The highest summit is Clingman's Dome, which stands at 2,025 metres. Pigeon Forge is the gateway to this natural habitat, an elongated community strung out along a six-lane highway route called the Parkway. All the attractions are here, ranging from restaurants to shopping centers and amusement arcades.
The valley used to rely on agriculture for its income and the surrounding mountains were relentlessly exploited for their reserves of coal and lumber.
At the beginning of the 20th century, the peaks were almost completely devoid of trees. Erosion triggered landslides and it was not until 1920 that the battle began to save these idyllic surroundings from disaster.

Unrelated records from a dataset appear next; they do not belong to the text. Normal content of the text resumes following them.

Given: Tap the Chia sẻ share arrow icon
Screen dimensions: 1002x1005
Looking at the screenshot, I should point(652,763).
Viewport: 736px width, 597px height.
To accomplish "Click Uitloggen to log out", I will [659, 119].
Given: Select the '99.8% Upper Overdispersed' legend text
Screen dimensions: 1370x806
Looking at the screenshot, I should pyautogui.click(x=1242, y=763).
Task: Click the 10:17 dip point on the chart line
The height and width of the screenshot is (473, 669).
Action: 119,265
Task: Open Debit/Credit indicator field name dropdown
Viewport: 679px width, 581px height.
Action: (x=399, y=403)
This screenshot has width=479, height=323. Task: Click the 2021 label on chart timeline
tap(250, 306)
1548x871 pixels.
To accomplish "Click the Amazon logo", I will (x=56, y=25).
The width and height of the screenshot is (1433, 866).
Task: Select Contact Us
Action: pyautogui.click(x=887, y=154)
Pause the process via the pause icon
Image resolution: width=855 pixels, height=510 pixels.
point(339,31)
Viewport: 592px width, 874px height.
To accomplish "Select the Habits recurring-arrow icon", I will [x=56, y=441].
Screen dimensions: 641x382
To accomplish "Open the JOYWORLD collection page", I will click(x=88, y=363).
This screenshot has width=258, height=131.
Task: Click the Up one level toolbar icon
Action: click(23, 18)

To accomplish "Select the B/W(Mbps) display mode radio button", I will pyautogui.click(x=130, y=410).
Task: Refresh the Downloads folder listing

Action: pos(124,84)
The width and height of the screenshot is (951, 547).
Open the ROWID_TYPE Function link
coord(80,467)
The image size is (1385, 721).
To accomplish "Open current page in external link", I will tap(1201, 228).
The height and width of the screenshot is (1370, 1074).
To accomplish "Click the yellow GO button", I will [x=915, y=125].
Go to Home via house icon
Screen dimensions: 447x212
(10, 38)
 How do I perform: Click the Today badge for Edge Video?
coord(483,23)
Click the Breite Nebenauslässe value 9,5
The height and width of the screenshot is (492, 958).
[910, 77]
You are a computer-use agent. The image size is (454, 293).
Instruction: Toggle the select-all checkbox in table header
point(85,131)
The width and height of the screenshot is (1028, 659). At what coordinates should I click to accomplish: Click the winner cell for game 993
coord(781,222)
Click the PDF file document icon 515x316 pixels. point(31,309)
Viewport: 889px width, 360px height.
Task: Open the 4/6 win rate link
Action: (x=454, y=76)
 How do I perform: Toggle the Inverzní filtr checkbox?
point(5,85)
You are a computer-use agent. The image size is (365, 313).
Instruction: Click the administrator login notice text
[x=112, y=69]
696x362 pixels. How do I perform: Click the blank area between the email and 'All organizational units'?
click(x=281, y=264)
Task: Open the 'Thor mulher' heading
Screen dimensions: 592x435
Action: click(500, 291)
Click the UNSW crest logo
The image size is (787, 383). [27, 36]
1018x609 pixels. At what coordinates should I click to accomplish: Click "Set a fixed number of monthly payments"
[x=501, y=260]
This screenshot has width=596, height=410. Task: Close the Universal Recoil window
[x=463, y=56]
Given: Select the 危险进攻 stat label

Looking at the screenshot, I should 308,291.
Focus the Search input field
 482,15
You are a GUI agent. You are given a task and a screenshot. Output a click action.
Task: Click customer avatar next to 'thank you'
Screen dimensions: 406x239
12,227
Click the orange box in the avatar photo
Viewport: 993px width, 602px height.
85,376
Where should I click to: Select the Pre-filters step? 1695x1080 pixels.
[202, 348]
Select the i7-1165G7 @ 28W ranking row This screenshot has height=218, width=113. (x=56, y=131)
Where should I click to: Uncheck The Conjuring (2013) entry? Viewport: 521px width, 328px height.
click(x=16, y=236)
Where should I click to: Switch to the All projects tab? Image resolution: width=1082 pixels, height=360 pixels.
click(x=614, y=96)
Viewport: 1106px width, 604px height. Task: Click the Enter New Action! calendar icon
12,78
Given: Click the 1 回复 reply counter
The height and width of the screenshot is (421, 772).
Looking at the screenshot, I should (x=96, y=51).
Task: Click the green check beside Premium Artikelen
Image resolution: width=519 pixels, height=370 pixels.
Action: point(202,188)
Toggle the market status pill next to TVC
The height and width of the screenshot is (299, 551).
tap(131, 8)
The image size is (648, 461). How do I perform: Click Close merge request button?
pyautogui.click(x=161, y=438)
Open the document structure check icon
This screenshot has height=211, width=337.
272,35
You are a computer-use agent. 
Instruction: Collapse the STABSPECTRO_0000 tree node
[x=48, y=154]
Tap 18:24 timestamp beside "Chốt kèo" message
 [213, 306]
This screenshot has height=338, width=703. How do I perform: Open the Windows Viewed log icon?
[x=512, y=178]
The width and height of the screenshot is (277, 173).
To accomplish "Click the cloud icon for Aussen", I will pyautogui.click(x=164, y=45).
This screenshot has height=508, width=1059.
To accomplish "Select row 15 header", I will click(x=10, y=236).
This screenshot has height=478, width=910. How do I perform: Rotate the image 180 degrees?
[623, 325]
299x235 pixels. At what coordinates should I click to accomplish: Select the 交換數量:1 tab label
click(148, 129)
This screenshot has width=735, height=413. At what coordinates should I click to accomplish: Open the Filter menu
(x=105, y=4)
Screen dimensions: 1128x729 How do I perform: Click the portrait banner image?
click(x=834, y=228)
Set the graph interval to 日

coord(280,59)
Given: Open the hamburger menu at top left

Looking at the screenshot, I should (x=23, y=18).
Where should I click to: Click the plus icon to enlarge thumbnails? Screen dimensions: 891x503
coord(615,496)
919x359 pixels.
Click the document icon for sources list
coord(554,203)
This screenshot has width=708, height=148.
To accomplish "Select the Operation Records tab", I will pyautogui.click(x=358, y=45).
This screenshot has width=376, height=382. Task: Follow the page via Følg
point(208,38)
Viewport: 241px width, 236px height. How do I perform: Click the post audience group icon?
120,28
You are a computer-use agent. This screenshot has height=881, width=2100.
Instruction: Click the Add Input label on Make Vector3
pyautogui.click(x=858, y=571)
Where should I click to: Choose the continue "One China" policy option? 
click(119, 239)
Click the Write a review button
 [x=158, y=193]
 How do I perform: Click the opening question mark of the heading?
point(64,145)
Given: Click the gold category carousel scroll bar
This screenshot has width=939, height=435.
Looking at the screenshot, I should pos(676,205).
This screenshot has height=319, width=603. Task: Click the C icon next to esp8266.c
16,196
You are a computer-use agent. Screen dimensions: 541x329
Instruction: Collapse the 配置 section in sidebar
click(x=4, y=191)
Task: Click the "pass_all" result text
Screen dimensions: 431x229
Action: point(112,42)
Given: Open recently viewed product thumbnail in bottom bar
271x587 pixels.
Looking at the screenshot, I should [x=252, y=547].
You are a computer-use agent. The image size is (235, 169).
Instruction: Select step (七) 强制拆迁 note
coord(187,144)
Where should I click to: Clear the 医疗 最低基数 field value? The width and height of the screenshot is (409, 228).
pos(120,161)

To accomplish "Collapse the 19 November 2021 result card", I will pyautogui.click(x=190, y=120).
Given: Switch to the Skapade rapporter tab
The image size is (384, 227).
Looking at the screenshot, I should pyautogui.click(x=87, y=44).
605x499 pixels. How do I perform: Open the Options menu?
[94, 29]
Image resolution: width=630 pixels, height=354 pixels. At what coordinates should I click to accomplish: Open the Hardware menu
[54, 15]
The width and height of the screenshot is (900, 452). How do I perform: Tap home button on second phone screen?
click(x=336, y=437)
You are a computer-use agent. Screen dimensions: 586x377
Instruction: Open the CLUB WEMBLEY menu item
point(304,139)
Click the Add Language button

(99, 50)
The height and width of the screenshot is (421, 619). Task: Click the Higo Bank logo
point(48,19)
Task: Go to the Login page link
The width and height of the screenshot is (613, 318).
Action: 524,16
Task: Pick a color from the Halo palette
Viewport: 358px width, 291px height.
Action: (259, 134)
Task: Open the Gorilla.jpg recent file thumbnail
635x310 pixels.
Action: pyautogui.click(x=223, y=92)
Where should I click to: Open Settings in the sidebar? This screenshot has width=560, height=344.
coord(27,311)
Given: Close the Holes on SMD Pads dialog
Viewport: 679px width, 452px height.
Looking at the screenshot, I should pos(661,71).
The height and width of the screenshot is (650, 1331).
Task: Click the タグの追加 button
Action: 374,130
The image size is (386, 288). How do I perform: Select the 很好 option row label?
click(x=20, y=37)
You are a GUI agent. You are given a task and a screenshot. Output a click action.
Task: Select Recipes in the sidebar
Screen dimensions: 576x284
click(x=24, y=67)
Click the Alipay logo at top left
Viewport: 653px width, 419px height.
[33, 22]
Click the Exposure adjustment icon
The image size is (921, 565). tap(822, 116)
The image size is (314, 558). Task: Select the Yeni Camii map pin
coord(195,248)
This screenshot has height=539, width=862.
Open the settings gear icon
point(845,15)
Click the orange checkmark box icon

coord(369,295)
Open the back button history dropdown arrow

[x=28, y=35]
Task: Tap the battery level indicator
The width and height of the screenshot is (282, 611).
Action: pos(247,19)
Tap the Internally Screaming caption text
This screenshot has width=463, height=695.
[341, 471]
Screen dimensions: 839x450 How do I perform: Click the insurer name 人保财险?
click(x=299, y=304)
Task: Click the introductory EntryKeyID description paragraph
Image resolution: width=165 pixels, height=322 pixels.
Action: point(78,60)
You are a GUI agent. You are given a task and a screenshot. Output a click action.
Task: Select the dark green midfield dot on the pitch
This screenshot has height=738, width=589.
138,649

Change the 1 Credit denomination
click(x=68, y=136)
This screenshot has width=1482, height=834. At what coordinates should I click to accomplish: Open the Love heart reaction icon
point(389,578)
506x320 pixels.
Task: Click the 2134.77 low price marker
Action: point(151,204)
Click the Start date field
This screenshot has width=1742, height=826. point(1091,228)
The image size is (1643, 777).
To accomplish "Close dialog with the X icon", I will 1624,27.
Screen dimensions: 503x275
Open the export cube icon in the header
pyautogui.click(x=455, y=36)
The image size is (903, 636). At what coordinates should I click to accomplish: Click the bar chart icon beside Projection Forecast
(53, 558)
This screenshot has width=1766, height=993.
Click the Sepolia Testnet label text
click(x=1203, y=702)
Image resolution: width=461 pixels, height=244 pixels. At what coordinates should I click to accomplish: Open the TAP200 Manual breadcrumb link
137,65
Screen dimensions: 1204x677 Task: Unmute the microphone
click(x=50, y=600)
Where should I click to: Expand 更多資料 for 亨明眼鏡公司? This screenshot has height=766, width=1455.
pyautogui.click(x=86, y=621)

When there was nothing left to chop down, the lumberjacks moved on and the state began buying up the land owned by the mountain crofters. In 1934, the area along the border with North Carolina was proclaimed a US National Park and Pigeon Forge began its ascendancy.
Neighbouring Knoxville hosted the Expo or World Fair in 1982 and triggered a big influx of tourists in the process. It was a blessing for this impoverished region and attracted many investors.
An estimated 11 million visitors pour along the Parkway every year, says Leon Downey who is in charge of tourism. The hotels are affordable and the unspoilt landscape of the Smokies is just around the corner.
'People love the contrast,' says Downey who points out that many who come here end up seeing most of the National Park from behind a car windshield since they try to take in all the other attractions during a short vacation.
There are big dippers on every corner in Pigeon Forge and the chain of restaurants along highway 441 stretches for five kilometres. Drivers only need to pull off the road to enjoy all the fun of the fair and all they can eat to go with it.
'The program has been specifically designed for families and to appeal to the various generations,' said Deborah Fee Newsom whose company maintains a number of stages in Pigeon Forge where shows are regularly hosted.
Her latest innovation is a magician. Terry Evanswood saws his assistant in two before pronouncing: 'God made his dream come true.' By doing so, he shows that this area belongs firmly to the so-called 'Bible Belt' where citizens are devout Christians and proud of it.
Country singer Dolly Parton appears on stage here with the star- spangled banner at her side. Parton grew up in difficult circumstances in the little town of Locust Ridge as one of a family of 14. Today the 62-year-old is a superstar and has tried hard to give her former homeland a helping hand.
In 1986, she transformed what used to be known as 'Silver Dollar City' into a theme park called 'Dollywood.' She also brought the horse stunt revue 'Dixie Stampede' to Pigeon Forge. This indoor extravaganza of beating hooves complete with four-course meal sees mounted riders re-enact scenes from the US civil war three times a day in front of an audience of 1,400 people.
Visitors who long to get away from the crowds can seek sanctuary in the wilderness of the park. A network of paths for backpackers stretches for more than 1,300 kilometres through an area which has been extensively reforested.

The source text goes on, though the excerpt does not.